### YOUR GOAL
From the data that follows, print exactly the lines starting at the one containing "Task: Click the Left position input field" and ending at the one containing "Viewport: 581px width, 392px height."; include both of them and nothing more.

### RECORD EXTRACTS
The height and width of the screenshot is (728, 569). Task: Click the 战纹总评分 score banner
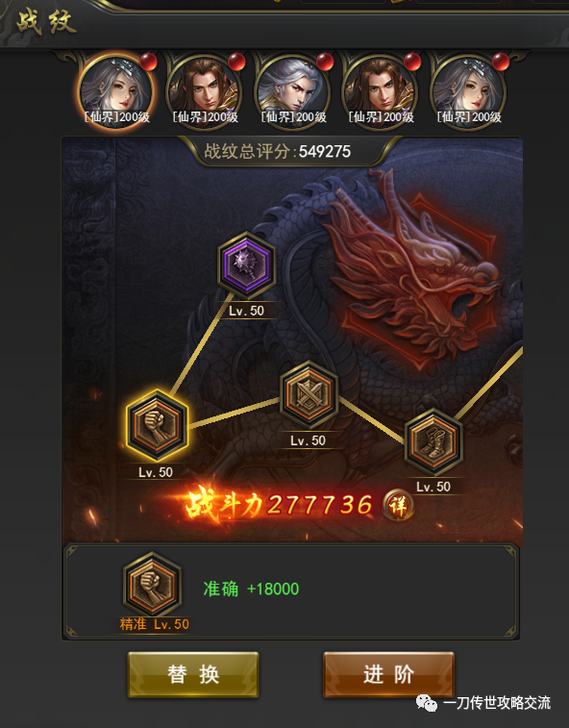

...

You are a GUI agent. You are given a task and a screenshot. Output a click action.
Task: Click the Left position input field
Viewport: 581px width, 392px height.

--

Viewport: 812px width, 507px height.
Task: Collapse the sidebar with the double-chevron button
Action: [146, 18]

### WRITTEN REPLY
Task: Click the Left position input field
Viewport: 581px width, 392px height.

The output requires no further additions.